## Direction:
Copy the following material line for line, keeping every character as it appears.

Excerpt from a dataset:
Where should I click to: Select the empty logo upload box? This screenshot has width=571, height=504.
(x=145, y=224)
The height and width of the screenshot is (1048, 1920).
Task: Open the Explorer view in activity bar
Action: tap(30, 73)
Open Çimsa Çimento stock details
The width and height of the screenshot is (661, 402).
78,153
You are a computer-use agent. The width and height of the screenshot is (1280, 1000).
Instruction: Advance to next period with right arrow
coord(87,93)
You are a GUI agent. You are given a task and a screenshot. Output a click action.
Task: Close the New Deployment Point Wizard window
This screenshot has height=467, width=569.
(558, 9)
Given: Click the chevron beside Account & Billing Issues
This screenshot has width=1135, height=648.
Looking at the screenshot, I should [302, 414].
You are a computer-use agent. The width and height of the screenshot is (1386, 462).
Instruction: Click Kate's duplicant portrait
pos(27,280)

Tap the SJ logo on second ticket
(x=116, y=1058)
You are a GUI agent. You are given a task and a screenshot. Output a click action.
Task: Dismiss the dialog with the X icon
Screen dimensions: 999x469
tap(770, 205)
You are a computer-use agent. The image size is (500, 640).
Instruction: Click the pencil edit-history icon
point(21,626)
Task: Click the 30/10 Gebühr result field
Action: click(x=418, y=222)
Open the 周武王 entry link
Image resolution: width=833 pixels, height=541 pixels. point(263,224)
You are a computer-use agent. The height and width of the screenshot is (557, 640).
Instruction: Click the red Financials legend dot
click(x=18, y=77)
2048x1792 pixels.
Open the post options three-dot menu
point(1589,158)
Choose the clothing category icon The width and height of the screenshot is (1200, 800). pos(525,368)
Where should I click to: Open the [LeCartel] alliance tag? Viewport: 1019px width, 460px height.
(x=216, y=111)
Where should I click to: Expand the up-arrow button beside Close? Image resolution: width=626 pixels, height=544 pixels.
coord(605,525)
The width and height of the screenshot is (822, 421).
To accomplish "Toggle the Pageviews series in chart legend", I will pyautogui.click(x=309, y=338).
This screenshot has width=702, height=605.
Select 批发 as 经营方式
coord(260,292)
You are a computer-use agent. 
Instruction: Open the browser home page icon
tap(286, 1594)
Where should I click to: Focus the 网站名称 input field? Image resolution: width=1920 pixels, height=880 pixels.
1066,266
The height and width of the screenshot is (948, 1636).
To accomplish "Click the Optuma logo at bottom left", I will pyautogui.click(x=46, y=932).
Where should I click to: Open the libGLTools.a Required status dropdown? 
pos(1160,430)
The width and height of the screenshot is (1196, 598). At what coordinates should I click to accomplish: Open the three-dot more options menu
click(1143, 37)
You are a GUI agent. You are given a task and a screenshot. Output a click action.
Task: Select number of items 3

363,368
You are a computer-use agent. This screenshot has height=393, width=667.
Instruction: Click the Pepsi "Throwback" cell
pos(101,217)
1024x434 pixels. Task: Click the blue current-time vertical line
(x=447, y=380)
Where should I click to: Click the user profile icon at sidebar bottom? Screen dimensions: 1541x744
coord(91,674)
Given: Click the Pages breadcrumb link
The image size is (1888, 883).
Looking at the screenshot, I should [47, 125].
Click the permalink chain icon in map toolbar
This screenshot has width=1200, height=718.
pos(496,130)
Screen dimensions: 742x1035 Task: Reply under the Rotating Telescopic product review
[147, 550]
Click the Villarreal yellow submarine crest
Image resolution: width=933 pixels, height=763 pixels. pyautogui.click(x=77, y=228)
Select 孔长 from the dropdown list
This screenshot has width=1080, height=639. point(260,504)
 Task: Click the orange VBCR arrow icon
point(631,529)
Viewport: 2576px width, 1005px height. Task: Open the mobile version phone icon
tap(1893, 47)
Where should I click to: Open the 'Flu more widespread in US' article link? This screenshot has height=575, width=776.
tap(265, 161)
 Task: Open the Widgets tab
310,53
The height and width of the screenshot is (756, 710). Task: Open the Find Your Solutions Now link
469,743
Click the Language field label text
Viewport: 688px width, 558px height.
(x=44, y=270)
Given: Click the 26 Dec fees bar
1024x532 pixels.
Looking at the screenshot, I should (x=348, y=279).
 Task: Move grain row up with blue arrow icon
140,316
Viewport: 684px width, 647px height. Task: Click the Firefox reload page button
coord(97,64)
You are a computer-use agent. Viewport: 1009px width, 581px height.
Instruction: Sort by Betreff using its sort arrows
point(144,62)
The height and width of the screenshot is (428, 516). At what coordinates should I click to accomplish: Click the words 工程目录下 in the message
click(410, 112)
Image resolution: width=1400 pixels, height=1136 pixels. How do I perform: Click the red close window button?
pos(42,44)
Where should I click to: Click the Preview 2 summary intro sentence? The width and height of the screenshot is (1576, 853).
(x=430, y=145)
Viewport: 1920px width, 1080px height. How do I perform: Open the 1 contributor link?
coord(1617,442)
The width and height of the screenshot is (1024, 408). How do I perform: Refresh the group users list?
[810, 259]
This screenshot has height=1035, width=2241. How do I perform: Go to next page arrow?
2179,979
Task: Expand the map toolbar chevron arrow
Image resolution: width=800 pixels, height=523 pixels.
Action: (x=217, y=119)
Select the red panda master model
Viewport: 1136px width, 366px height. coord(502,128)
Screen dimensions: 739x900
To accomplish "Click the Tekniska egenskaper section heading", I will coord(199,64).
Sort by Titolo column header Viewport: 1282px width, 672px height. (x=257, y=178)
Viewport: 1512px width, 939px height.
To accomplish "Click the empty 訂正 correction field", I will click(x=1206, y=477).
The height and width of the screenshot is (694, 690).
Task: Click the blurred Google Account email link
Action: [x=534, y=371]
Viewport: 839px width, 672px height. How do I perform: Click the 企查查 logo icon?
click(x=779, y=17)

## Answer to the problem:
Where should I click to: Select the empty logo upload box? This screenshot has width=571, height=504.
(x=145, y=224)
The height and width of the screenshot is (1048, 1920).
Task: Open the Explorer view in activity bar
Action: tap(30, 73)
Open Çimsa Çimento stock details
The width and height of the screenshot is (661, 402).
78,153
You are a computer-use agent. The width and height of the screenshot is (1280, 1000).
Instruction: Advance to next period with right arrow
coord(87,93)
You are a GUI agent. You are given a task and a screenshot. Output a click action.
Task: Close the New Deployment Point Wizard window
This screenshot has height=467, width=569.
(558, 9)
Given: Click the chevron beside Account & Billing Issues
This screenshot has width=1135, height=648.
Looking at the screenshot, I should [302, 414].
You are a computer-use agent. The width and height of the screenshot is (1386, 462).
Instruction: Click Kate's duplicant portrait
pos(27,280)

Tap the SJ logo on second ticket
(x=116, y=1058)
You are a GUI agent. You are given a task and a screenshot. Output a click action.
Task: Dismiss the dialog with the X icon
Screen dimensions: 999x469
tap(770, 205)
You are a computer-use agent. The image size is (500, 640).
Instruction: Click the pencil edit-history icon
point(21,626)
Task: Click the 30/10 Gebühr result field
Action: click(x=418, y=222)
Open the 周武王 entry link
Image resolution: width=833 pixels, height=541 pixels. point(263,224)
You are a computer-use agent. The height and width of the screenshot is (557, 640).
Instruction: Click the red Financials legend dot
click(x=18, y=77)
2048x1792 pixels.
Open the post options three-dot menu
point(1589,158)
Choose the clothing category icon The width and height of the screenshot is (1200, 800). pos(525,368)
Where should I click to: Open the [LeCartel] alliance tag? Viewport: 1019px width, 460px height.
(x=216, y=111)
Where should I click to: Expand the up-arrow button beside Close? Image resolution: width=626 pixels, height=544 pixels.
coord(605,525)
The width and height of the screenshot is (822, 421).
To accomplish "Toggle the Pageviews series in chart legend", I will pyautogui.click(x=309, y=338).
This screenshot has width=702, height=605.
Select 批发 as 经营方式
coord(260,292)
You are a computer-use agent. 
Instruction: Open the browser home page icon
tap(286, 1594)
Where should I click to: Focus the 网站名称 input field? Image resolution: width=1920 pixels, height=880 pixels.
1066,266
The height and width of the screenshot is (948, 1636).
To accomplish "Click the Optuma logo at bottom left", I will pyautogui.click(x=46, y=932).
Where should I click to: Open the libGLTools.a Required status dropdown? 
pos(1160,430)
The width and height of the screenshot is (1196, 598). At what coordinates should I click to accomplish: Open the three-dot more options menu
click(1143, 37)
You are a GUI agent. You are given a task and a screenshot. Output a click action.
Task: Select number of items 3

363,368
You are a computer-use agent. This screenshot has height=393, width=667.
Instruction: Click the Pepsi "Throwback" cell
pos(101,217)
1024x434 pixels. Task: Click the blue current-time vertical line
(x=447, y=380)
Where should I click to: Click the user profile icon at sidebar bottom? Screen dimensions: 1541x744
coord(91,674)
Given: Click the Pages breadcrumb link
The image size is (1888, 883).
Looking at the screenshot, I should [47, 125].
Click the permalink chain icon in map toolbar
This screenshot has width=1200, height=718.
pos(496,130)
Screen dimensions: 742x1035 Task: Reply under the Rotating Telescopic product review
[147, 550]
Click the Villarreal yellow submarine crest
Image resolution: width=933 pixels, height=763 pixels. pyautogui.click(x=77, y=228)
Select 孔长 from the dropdown list
This screenshot has width=1080, height=639. point(260,504)
 Task: Click the orange VBCR arrow icon
point(631,529)
Viewport: 2576px width, 1005px height. Task: Open the mobile version phone icon
tap(1893, 47)
Where should I click to: Open the 'Flu more widespread in US' article link? This screenshot has height=575, width=776.
tap(265, 161)
 Task: Open the Widgets tab
310,53
The height and width of the screenshot is (756, 710). Task: Open the Find Your Solutions Now link
469,743
Click the Language field label text
Viewport: 688px width, 558px height.
(x=44, y=270)
Given: Click the 26 Dec fees bar
1024x532 pixels.
Looking at the screenshot, I should (x=348, y=279).
 Task: Move grain row up with blue arrow icon
140,316
Viewport: 684px width, 647px height. Task: Click the Firefox reload page button
coord(97,64)
You are a computer-use agent. Viewport: 1009px width, 581px height.
Instruction: Sort by Betreff using its sort arrows
point(144,62)
The height and width of the screenshot is (428, 516). At what coordinates should I click to accomplish: Click the words 工程目录下 in the message
click(410, 112)
Image resolution: width=1400 pixels, height=1136 pixels. How do I perform: Click the red close window button?
pos(42,44)
Where should I click to: Click the Preview 2 summary intro sentence? The width and height of the screenshot is (1576, 853).
(x=430, y=145)
Viewport: 1920px width, 1080px height. How do I perform: Open the 1 contributor link?
coord(1617,442)
The width and height of the screenshot is (1024, 408). How do I perform: Refresh the group users list?
[810, 259]
This screenshot has height=1035, width=2241. How do I perform: Go to next page arrow?
2179,979
Task: Expand the map toolbar chevron arrow
Image resolution: width=800 pixels, height=523 pixels.
Action: (x=217, y=119)
Select the red panda master model
Viewport: 1136px width, 366px height. coord(502,128)
Screen dimensions: 739x900
To accomplish "Click the Tekniska egenskaper section heading", I will coord(199,64).
Sort by Titolo column header Viewport: 1282px width, 672px height. (x=257, y=178)
Viewport: 1512px width, 939px height.
To accomplish "Click the empty 訂正 correction field", I will click(x=1206, y=477).
The height and width of the screenshot is (694, 690).
Task: Click the blurred Google Account email link
Action: [x=534, y=371]
Viewport: 839px width, 672px height. How do I perform: Click the 企查查 logo icon?
click(x=779, y=17)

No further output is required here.